- _What to work on_
Print exactly, and only, the lines from the one that has "This screenshot has width=796, height=509." through the end of the material below, with both ends included and the pictures omitted.
◇ ◇ ◇ ◇
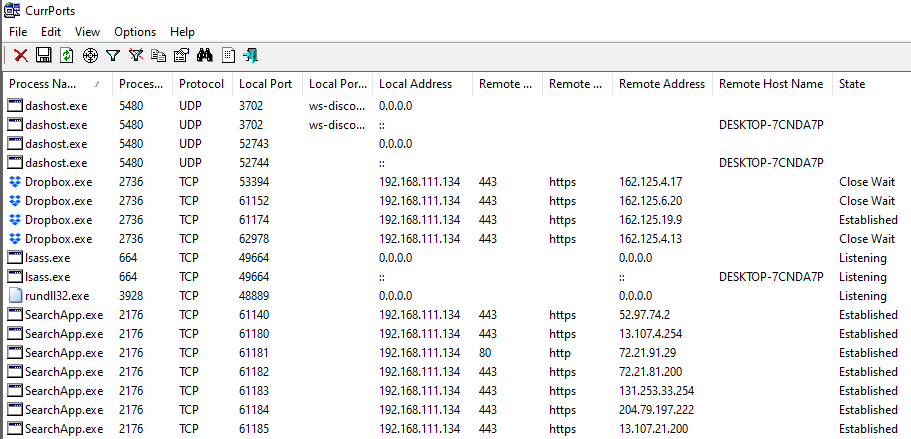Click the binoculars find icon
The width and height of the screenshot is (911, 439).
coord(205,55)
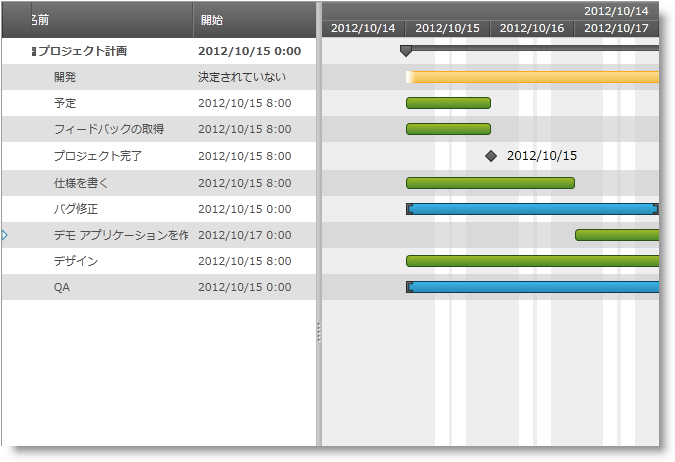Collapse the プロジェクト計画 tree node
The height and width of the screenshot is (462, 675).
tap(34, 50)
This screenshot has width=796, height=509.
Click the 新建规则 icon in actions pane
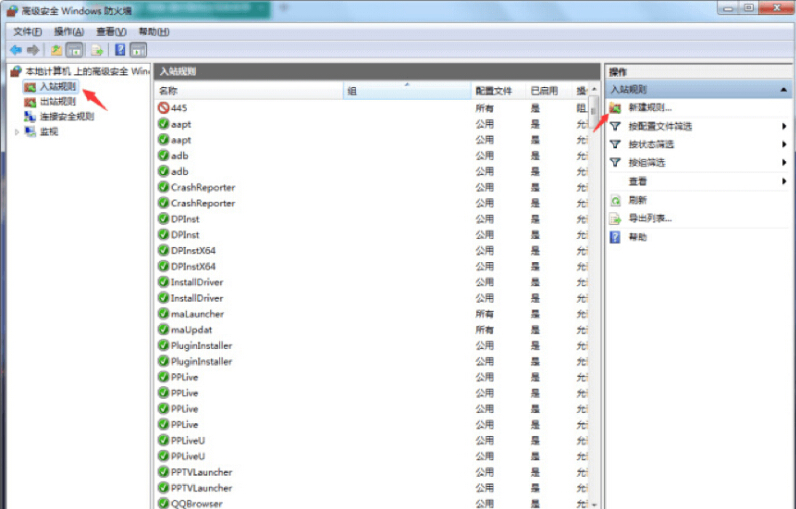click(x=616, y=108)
◇ ◇ ◇ ◇
- _Solved problem_
This screenshot has width=796, height=509.
Click the 新建规则 icon in actions pane
click(x=616, y=108)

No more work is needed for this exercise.